Stored items
■ ■ ■ ■

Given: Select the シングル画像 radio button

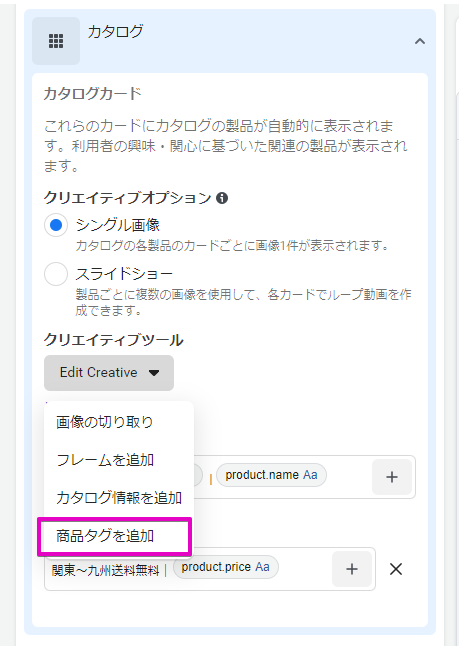Looking at the screenshot, I should point(56,225).
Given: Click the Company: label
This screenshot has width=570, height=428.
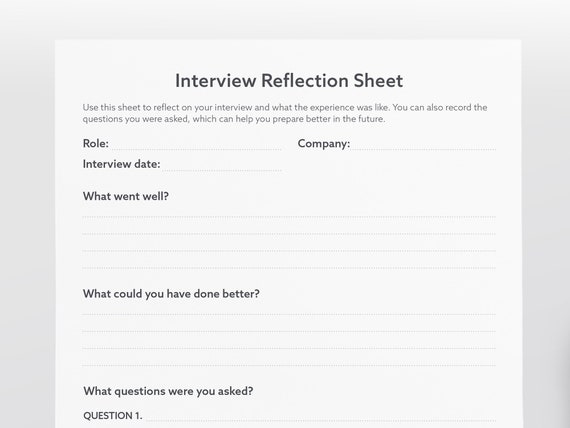Looking at the screenshot, I should coord(324,144).
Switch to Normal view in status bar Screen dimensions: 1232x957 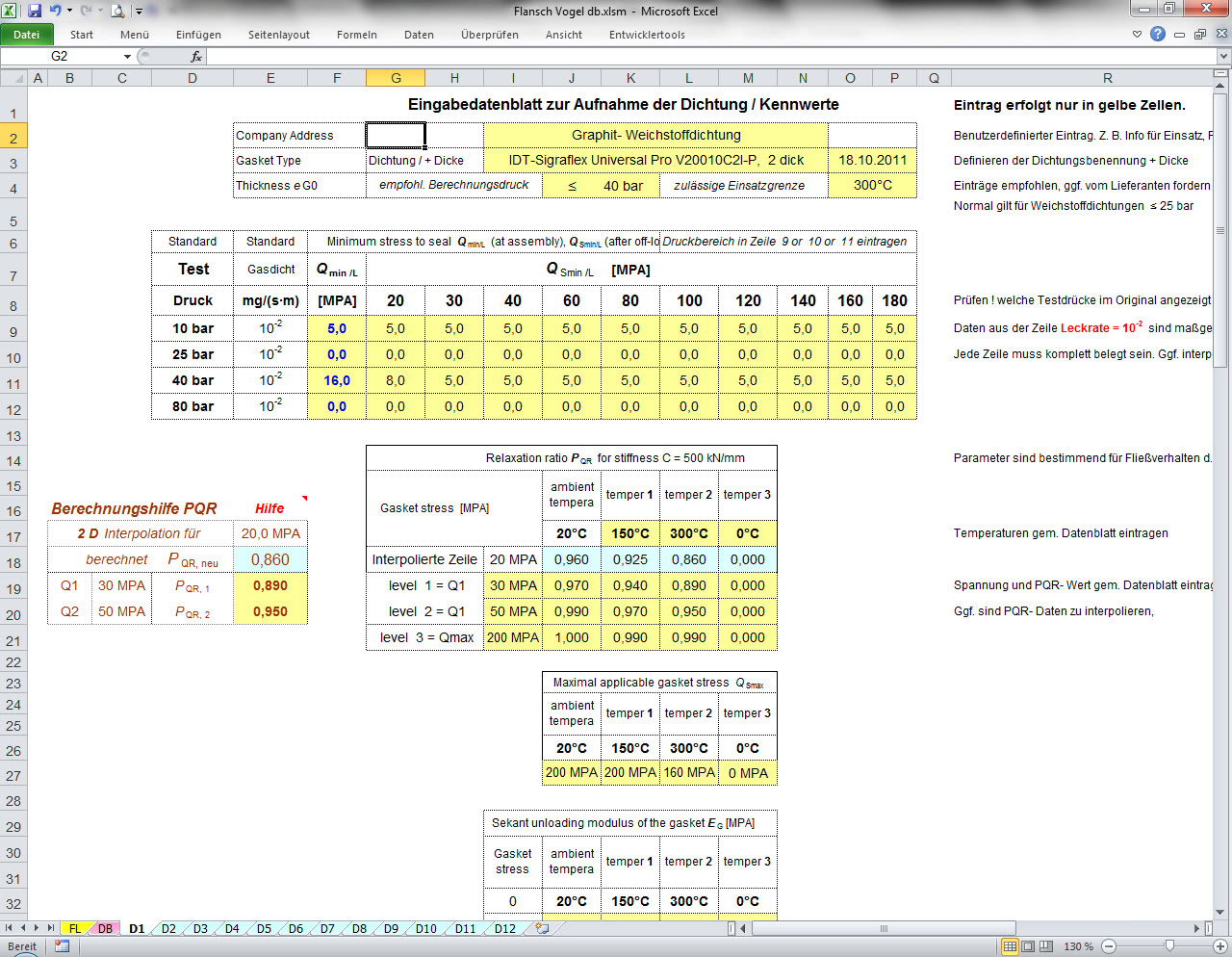[x=1010, y=946]
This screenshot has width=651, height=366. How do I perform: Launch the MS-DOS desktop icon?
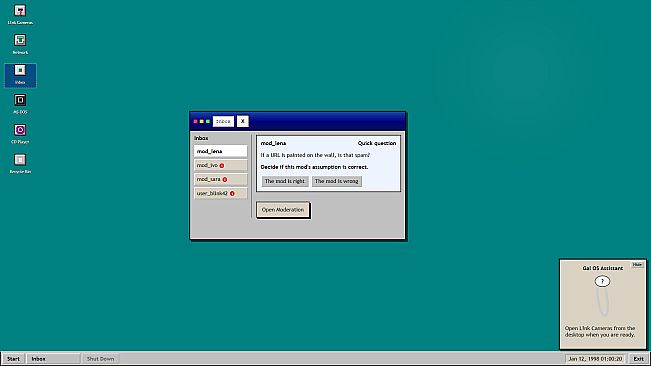(20, 105)
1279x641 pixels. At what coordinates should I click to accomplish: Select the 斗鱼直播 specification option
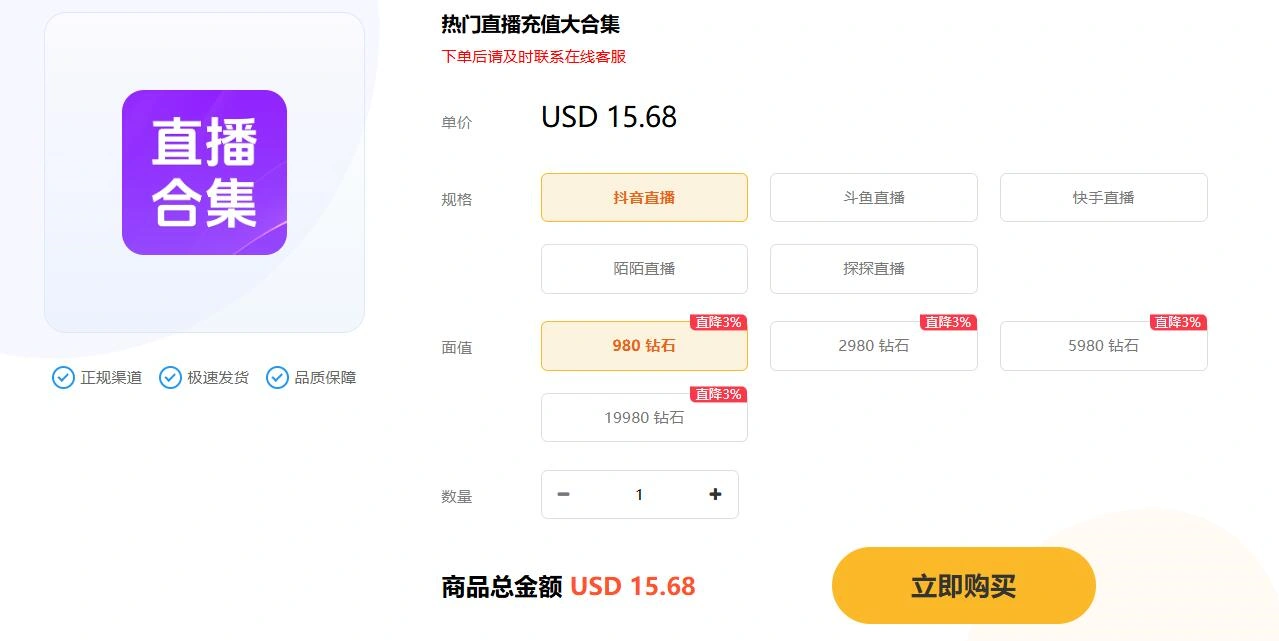click(x=874, y=197)
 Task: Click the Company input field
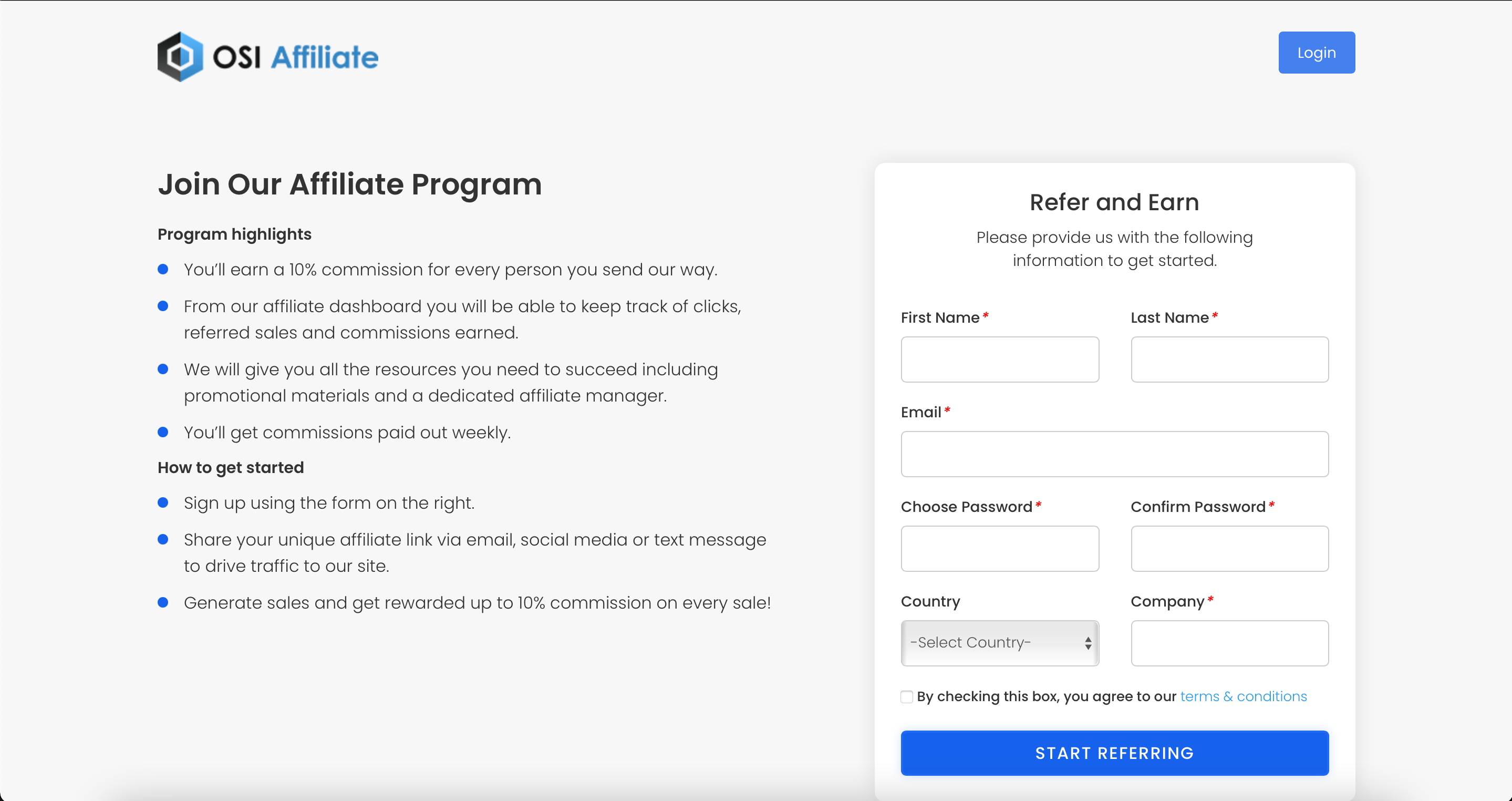tap(1230, 643)
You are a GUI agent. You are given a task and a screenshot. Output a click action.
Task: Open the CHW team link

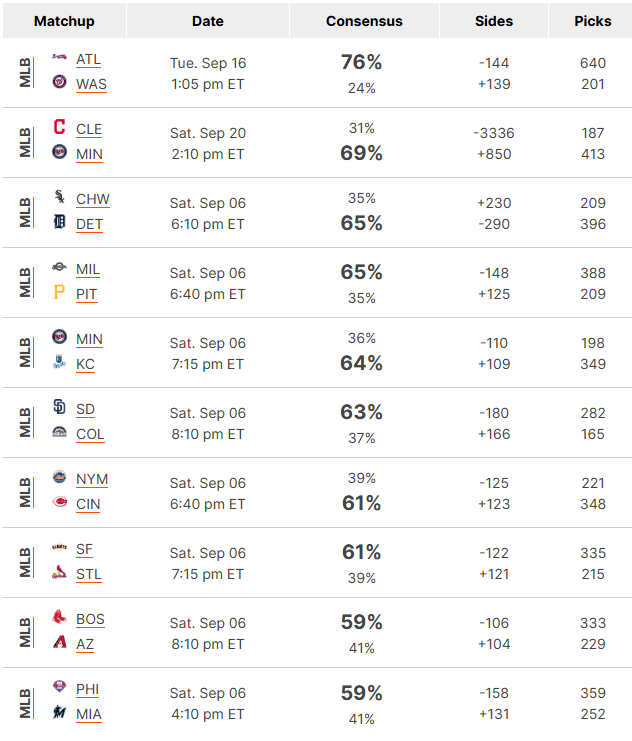[93, 199]
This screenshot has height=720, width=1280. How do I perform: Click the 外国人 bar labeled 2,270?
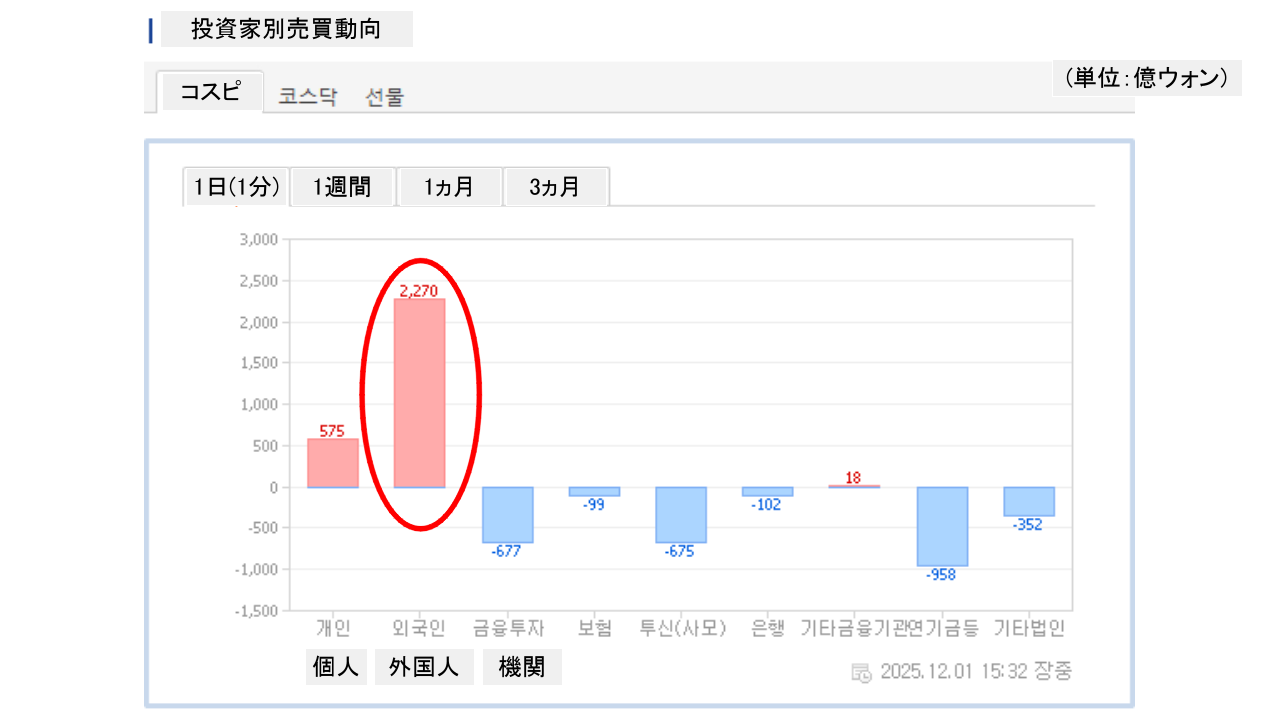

■ ■ ■ ■

Word for word, give again the lines from the line with "Task: Open the CHW team link" through the end of the records above, with both ends included and the pictures left out.

Task: Open the CHW team link

[93, 199]
This screenshot has height=720, width=1280. How do I perform: Click the 外国人 bar labeled 2,270?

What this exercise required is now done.